- Requirement: Using the listing below, copy exactly the lines from the one containing "Where should I click to: Click the" to the one containing "Tap the Темп(км) column header", both lines included, and no others.

################

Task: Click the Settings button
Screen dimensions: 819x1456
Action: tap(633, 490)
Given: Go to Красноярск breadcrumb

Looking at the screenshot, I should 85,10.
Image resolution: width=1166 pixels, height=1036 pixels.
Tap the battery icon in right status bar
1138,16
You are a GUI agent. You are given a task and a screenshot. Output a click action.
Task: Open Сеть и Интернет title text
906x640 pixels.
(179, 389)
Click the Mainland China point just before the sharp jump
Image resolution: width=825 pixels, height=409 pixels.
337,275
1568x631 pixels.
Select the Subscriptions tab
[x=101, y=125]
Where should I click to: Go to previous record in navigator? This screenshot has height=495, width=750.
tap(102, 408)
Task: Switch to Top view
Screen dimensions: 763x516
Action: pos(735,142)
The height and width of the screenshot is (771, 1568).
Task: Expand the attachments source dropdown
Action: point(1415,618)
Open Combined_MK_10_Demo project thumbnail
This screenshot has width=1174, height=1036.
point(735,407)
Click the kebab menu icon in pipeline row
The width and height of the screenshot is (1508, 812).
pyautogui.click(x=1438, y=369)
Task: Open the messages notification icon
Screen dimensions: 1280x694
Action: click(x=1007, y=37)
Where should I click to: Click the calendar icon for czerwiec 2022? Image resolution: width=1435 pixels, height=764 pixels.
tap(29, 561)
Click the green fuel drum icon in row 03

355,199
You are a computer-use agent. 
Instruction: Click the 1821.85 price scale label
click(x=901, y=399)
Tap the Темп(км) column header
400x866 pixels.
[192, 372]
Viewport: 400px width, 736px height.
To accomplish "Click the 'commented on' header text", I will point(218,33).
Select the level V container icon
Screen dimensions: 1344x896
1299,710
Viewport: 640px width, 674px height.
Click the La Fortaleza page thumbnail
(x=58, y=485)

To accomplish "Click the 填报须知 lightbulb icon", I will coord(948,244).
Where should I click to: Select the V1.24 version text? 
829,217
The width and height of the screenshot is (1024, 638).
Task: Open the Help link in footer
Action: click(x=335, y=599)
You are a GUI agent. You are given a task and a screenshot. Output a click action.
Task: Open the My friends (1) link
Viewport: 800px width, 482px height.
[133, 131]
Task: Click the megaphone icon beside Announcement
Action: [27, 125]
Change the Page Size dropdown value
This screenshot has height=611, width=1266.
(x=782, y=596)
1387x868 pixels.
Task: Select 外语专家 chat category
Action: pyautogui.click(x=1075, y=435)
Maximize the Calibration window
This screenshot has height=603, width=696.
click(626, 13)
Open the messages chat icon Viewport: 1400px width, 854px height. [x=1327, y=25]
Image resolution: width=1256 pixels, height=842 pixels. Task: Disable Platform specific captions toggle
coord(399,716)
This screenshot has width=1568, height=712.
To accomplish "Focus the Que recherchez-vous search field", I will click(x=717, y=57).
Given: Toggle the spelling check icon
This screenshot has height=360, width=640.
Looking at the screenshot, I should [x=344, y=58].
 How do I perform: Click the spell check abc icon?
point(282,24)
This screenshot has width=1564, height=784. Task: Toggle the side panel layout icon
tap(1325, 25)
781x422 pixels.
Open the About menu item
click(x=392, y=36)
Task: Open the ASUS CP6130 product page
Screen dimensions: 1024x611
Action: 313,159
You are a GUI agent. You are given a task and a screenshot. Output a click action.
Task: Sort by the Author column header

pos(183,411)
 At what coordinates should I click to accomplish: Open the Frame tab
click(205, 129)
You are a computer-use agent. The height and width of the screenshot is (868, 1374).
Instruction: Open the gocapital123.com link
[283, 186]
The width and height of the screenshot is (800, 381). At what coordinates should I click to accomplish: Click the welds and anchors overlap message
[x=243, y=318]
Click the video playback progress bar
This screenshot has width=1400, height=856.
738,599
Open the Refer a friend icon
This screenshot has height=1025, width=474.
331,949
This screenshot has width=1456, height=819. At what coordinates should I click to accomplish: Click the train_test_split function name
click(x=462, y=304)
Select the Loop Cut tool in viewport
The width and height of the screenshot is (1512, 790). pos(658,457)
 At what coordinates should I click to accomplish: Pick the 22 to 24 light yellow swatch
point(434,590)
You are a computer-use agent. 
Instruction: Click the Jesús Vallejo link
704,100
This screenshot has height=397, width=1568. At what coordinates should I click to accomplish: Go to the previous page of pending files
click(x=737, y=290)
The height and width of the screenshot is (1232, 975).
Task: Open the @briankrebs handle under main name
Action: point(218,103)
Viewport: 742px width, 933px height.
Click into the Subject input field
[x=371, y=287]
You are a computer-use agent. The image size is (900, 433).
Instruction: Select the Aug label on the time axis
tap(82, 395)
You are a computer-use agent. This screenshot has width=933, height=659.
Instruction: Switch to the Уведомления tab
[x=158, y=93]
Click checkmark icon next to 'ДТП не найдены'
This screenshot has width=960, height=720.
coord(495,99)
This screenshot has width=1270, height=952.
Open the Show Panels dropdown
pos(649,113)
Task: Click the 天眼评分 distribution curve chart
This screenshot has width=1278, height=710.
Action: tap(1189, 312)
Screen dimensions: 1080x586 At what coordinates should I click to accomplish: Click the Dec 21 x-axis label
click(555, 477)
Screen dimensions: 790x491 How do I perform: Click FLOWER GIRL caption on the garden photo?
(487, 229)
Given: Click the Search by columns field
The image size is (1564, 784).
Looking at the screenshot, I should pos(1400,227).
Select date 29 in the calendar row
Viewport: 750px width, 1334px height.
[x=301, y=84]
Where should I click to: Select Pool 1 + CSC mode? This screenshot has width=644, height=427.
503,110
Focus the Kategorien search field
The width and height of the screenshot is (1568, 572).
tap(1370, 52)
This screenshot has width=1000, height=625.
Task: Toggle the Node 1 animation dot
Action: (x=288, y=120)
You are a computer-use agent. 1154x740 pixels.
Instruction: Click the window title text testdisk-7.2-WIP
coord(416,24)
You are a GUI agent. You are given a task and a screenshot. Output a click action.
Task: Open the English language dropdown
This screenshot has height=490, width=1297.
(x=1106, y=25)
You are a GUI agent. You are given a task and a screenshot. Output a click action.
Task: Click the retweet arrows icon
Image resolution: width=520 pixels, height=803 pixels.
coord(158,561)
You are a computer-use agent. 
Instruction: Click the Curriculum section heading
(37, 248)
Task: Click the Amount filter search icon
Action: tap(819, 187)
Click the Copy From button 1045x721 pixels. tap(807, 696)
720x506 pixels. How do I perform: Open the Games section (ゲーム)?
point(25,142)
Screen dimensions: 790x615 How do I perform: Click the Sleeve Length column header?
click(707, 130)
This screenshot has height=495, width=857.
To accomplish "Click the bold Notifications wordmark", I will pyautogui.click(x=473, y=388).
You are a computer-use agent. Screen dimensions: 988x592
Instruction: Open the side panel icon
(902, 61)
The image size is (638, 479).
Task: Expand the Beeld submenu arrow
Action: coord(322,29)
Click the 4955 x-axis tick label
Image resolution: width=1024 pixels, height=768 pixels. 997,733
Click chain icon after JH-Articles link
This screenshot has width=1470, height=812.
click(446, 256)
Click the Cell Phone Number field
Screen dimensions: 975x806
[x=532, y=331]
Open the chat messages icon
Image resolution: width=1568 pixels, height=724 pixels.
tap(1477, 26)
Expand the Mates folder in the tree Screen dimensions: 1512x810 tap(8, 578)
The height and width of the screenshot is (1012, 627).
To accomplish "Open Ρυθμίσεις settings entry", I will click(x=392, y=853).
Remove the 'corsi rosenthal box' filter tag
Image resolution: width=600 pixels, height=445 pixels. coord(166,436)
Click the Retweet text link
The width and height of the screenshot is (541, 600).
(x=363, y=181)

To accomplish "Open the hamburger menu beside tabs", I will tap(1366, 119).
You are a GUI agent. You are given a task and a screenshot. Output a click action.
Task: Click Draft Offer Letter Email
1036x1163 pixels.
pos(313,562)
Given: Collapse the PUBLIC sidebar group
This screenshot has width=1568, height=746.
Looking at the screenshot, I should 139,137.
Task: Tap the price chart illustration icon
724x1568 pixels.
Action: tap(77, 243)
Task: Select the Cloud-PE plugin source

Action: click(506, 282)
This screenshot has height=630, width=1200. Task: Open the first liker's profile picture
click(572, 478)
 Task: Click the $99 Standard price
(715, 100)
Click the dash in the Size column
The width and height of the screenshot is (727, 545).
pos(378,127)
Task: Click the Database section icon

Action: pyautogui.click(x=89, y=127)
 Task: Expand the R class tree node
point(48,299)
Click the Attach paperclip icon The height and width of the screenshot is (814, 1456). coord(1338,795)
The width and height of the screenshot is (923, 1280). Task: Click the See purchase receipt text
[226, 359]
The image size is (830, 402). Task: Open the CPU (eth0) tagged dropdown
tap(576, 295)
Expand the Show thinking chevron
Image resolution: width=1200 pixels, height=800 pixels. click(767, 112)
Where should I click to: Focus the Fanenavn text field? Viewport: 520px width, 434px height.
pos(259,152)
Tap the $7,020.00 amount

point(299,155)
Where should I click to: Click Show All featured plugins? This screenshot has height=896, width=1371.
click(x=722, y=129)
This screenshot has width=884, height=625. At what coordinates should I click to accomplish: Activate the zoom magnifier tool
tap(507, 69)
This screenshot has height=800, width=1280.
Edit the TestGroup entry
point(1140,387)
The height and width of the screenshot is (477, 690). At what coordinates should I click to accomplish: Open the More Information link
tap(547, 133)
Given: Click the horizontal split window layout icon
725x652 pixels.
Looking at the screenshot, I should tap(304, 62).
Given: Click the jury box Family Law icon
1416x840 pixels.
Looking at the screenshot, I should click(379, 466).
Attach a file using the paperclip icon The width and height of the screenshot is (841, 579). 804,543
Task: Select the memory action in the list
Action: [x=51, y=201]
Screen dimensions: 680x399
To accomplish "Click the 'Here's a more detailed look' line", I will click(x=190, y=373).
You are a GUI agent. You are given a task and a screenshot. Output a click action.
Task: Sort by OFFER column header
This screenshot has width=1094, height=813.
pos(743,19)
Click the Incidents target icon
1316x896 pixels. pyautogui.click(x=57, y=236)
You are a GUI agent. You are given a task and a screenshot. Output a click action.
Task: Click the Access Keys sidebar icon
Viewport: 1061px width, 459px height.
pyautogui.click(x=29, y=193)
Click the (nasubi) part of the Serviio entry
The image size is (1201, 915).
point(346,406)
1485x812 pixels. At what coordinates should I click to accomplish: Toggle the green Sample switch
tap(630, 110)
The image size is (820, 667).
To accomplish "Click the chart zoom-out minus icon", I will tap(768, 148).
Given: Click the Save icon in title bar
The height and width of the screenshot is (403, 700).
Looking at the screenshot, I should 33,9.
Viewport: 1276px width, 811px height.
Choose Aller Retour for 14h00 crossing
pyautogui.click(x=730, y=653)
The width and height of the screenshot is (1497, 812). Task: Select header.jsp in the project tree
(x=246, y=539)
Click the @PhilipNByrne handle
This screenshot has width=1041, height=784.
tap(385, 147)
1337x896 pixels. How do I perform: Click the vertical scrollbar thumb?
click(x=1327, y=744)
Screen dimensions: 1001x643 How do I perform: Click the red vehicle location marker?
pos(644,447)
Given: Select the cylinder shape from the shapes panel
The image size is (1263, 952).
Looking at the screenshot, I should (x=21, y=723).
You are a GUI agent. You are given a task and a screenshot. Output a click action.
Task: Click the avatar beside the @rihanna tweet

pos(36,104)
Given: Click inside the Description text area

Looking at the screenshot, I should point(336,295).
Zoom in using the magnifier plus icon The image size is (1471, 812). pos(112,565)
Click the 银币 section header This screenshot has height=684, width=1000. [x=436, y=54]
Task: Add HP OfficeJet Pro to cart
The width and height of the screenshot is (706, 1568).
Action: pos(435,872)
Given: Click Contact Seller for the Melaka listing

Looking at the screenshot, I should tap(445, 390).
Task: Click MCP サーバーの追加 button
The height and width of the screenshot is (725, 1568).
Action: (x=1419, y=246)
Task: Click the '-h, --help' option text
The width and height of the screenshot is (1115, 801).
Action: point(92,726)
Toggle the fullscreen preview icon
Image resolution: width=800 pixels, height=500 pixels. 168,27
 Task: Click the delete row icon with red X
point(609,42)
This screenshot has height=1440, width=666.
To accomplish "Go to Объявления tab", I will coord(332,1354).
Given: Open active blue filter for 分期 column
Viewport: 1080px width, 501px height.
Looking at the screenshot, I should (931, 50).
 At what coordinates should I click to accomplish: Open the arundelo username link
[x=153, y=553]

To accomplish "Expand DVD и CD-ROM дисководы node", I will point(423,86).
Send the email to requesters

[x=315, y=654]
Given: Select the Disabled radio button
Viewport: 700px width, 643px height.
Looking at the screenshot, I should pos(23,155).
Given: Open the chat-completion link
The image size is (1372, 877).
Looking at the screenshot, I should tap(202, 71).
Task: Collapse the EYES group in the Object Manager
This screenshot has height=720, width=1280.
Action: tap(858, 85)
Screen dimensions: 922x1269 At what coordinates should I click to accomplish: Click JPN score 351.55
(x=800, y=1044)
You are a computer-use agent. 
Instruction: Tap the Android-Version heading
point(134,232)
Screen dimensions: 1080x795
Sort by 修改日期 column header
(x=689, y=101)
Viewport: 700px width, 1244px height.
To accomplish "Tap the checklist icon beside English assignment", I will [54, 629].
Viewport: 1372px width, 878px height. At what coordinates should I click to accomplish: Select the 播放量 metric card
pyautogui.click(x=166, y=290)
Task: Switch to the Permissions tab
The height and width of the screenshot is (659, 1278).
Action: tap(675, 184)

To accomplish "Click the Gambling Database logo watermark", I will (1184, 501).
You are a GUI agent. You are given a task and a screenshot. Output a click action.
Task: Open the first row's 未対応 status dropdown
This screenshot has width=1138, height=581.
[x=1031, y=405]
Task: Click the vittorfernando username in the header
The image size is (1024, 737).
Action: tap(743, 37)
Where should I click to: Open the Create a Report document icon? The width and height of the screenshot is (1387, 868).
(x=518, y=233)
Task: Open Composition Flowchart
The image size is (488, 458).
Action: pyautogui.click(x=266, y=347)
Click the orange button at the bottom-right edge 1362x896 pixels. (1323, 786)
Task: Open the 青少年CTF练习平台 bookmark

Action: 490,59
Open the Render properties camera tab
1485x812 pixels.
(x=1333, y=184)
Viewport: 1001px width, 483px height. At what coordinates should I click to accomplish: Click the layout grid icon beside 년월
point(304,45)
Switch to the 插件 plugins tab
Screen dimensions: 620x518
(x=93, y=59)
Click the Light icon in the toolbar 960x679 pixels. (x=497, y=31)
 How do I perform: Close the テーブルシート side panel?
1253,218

################

- Response to the exercise:
Where should I click to: Click the calendar icon for czerwiec 2022? Image resolution: width=1435 pixels, height=764 pixels.
tap(29, 561)
Click the green fuel drum icon in row 03

355,199
You are a computer-use agent. 
Instruction: Click the 1821.85 price scale label
click(x=901, y=399)
Tap the Темп(км) column header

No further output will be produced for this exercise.